Express the stretch of the listing from the line containing "The image size" through the line containing "center [329, 286]." as a Markdown table with the columns No. and Line, numbering each line and skipping blank ones. Leave out the pictures.

GIVEN ENTRIES
__________________________________________________

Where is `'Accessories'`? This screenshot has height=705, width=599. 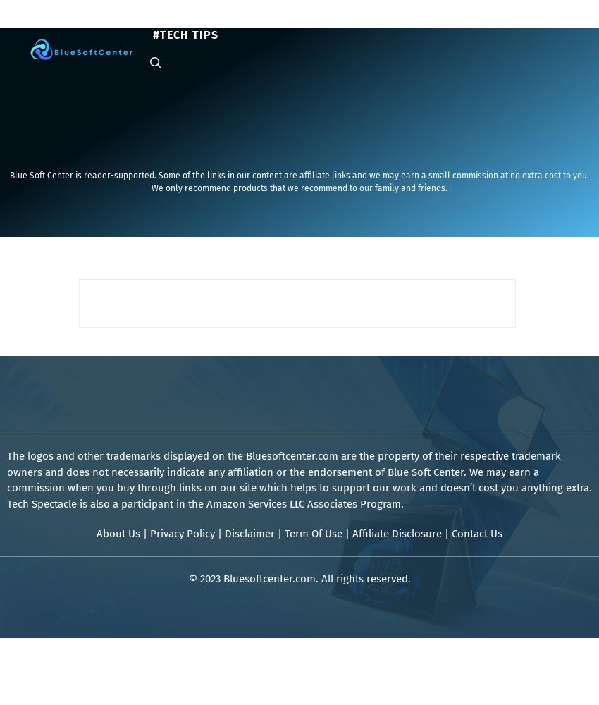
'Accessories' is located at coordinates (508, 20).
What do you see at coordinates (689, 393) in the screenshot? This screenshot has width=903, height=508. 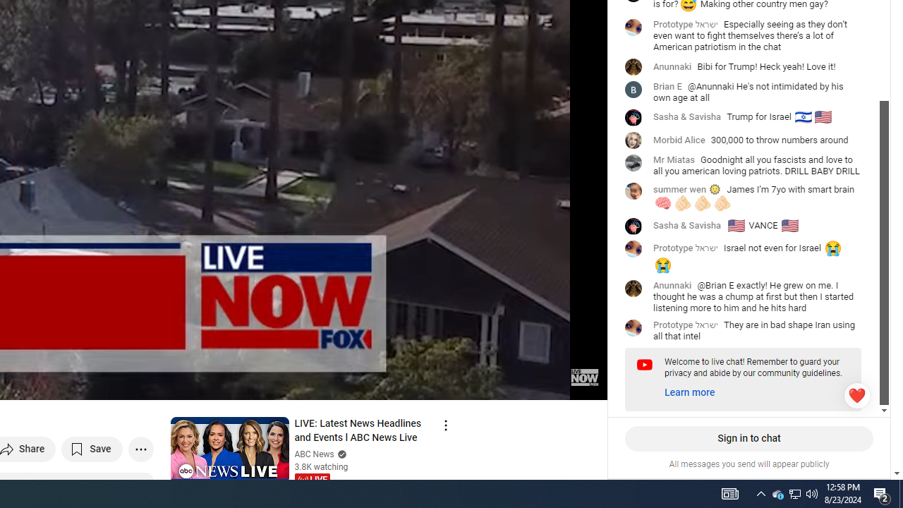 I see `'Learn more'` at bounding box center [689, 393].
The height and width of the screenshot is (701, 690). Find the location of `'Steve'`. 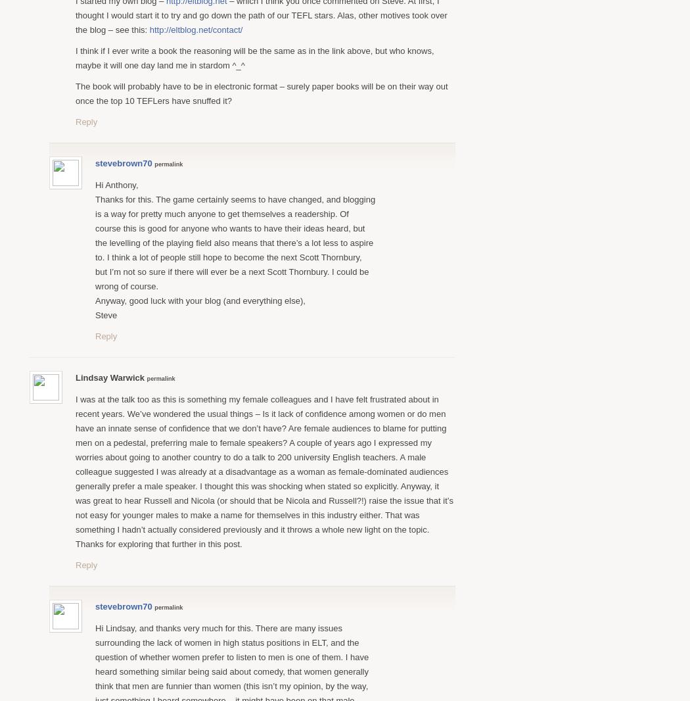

__________________________________________________

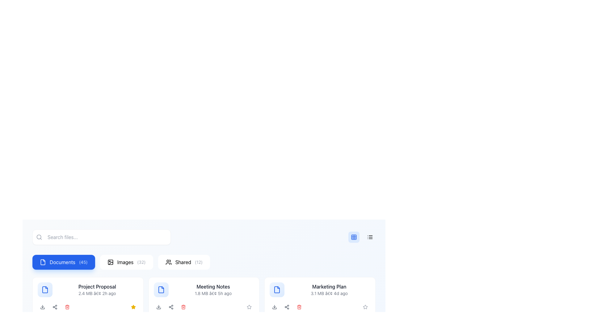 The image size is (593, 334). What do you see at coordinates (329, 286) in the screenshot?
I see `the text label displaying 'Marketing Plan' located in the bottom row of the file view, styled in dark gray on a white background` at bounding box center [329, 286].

__________________________________________________

FINISHED EXERCISE
| No. | Line |
|---|---|
| 1 |  The image size is (593, 334). What do you see at coordinates (329, 286) in the screenshot? |
| 2 | I see `the text label displaying 'Marketing Plan' located in the bottom row of the file view, styled in dark gray on a white background` at bounding box center [329, 286]. |